Even though we watch her stare into the clear expanse,
we’ll gasp, shocked she found the opening and left.

 

 

Crossing Over

I have been singing the praises of Priscilla Long’s The Writer’s Portable Mentor for some time. But have I mentioned that I’ve been a fan of Priscilla’s poetry for…about 30 years? A popular writing teacher in Seattle (I’ve taken two of her classes), Priscilla is perhaps better known as an essayist; among her accomplishments, she authored the wonderful Science Frictions blog at The American Scholar from 2011-2013. But now, at long last, we have a book of poetry.

In her first poetry collection, Crossing Over (University of New Mexico Press, 2015), Long once again demonstrates her intense love of language. I have read most of these poems before, some of them, many times. There is a dark and desperate beauty here. A number of the poems deal with death, especially untimely death. Bridges are a literal and symbolic presence, and are interwoven with authors (some named, some alluded to or quoted) whose fictions and poems are bridges into otherwise obscure or unknown worlds. War raises its ugly head, and trash glitters amid the (always precisely named) weeds. But what strikes me most, in seeing these poems together, in this setting, is the playfulness of the language. Lines are littered with vowel rhymes and alliteration. Words repeat and ping off one another line to line and poem to poem, section to section.

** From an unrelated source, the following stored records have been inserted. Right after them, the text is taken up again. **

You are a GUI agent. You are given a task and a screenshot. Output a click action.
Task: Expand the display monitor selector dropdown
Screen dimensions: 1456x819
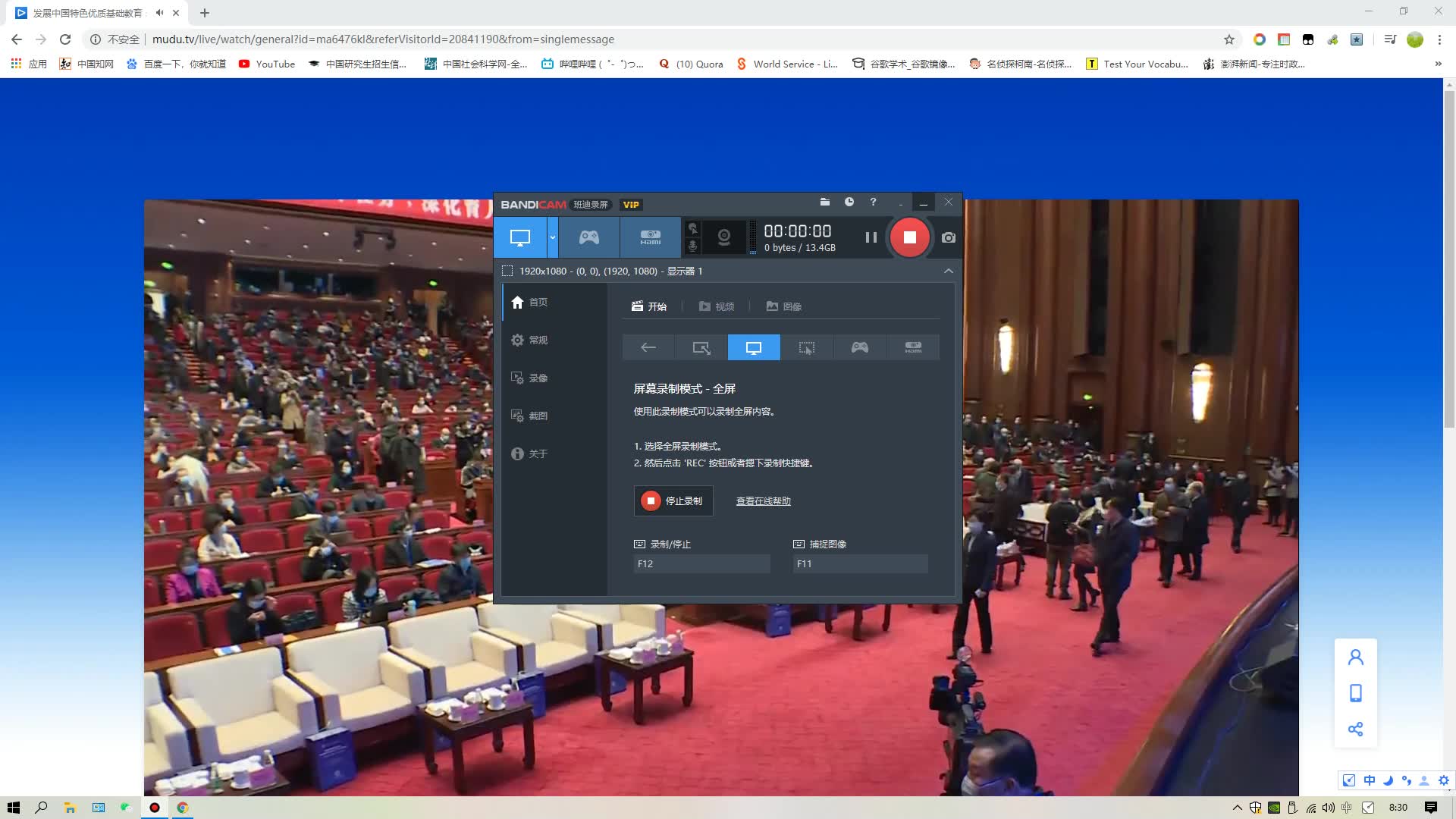(949, 270)
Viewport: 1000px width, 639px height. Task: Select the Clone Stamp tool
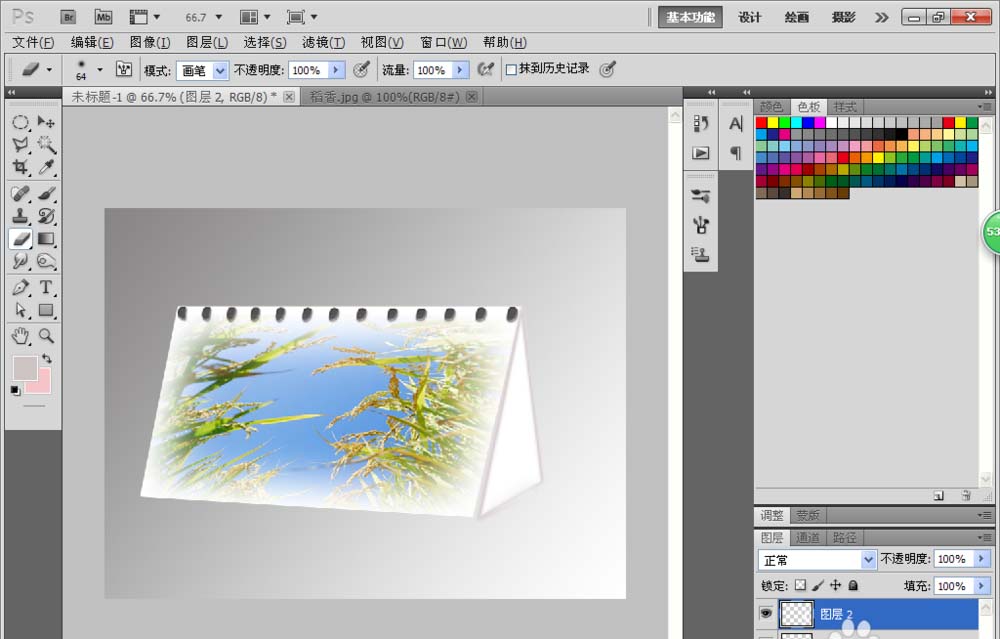(x=20, y=216)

Here is the first poem, which sets off a volley of sounds (and themes):

SISTER GHOST

Your beauty stuns, but
it’s static, photographic.
Your stories stir the dust,
stick to the broom.
Your drawings dream
your fine-stitched quilt.
Your death — your gift
of stones to us. No blame.
Suicides are deranged
with despair. Oh Susanne.
Were there a bridge back to you,
I would take it anywhere.

The next poem, “Queen of the Cut,” is a tribute to a Washington State bridge (the first of several), but seems as though it could be part of a diptych with the first poem, its images mirroring back toward “Sister Ghost”: “Night-gem, sun-brooch, sky-jewel,” “girl-queen,” “smoke-daughter.”

The back cover copy suggests — spot on — that these poems beg to be read aloud. And even a quick sampling of lines proves it true: “Derelict brick,” “Bluebells ding the dipthongs,” “Shall I tuck a notebook / into your rucksack, your rum cake?” But I hope no one will miss the dark undercurrent of these poems, themes of fire and smoke and ash that pull and threaten to pull us under.